# start of Passage
Now, we need to “grab” the html code of interest. To do this, we need to write a function that can search for the “start”, the “end” and then grab what is in between. Here is a php function that does just that:
function getBetween($str, $start, $end, $searchpos=0) {
$startpos = strpos($str, $start, $searchpos);
if ($startpos === false) return ""; // didn't find start
$endpos = strpos($str, $end, $startpos + strlen($start));
if ($endpos === false) return ""; // didn't find end
return substr($str, $startpos + strlen($start), ($endpos - $startpos - strlen($start)));
}
So, to wrap it all up, we’ve learned how to download a list of the tutorials on w3schools.com. This is hardly a complete project, as you could continue to loop through each “individual” link by searching for things between “<a” and “</a>”, but this is a great start! The complete code is below.
# end of Passage
# start of Record extracts
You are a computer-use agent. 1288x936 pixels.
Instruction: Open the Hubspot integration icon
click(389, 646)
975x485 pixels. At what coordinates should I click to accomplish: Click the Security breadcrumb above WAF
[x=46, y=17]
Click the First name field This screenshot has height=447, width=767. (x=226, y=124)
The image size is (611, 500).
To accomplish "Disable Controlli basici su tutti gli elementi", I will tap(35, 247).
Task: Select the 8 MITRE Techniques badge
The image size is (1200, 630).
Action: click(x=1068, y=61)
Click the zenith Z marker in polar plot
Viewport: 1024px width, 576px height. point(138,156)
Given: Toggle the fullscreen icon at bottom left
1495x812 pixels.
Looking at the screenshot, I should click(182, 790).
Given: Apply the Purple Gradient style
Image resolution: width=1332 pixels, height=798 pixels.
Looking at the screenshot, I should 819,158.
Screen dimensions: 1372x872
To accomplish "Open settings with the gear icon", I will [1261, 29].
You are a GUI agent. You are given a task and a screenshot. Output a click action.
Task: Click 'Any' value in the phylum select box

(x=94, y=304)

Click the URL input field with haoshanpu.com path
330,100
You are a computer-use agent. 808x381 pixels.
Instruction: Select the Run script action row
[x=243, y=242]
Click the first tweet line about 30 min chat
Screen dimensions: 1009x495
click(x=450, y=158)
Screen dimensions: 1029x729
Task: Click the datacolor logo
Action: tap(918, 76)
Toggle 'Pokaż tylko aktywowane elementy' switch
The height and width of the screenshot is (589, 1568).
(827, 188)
# end of Record extracts
Set tasks
**A.** In the PHP tutorial, what does the getBetween function return when it can't find the start string?
**B.** Please output the records unchanged, everything from the start of the records down to the line that contains "[x=46, y=17]".

Correct answers
**A.** An empty string.

**B.**
You are a computer-use agent. 1288x936 pixels.
Instruction: Open the Hubspot integration icon
click(389, 646)
975x485 pixels. At what coordinates should I click to accomplish: Click the Security breadcrumb above WAF
[x=46, y=17]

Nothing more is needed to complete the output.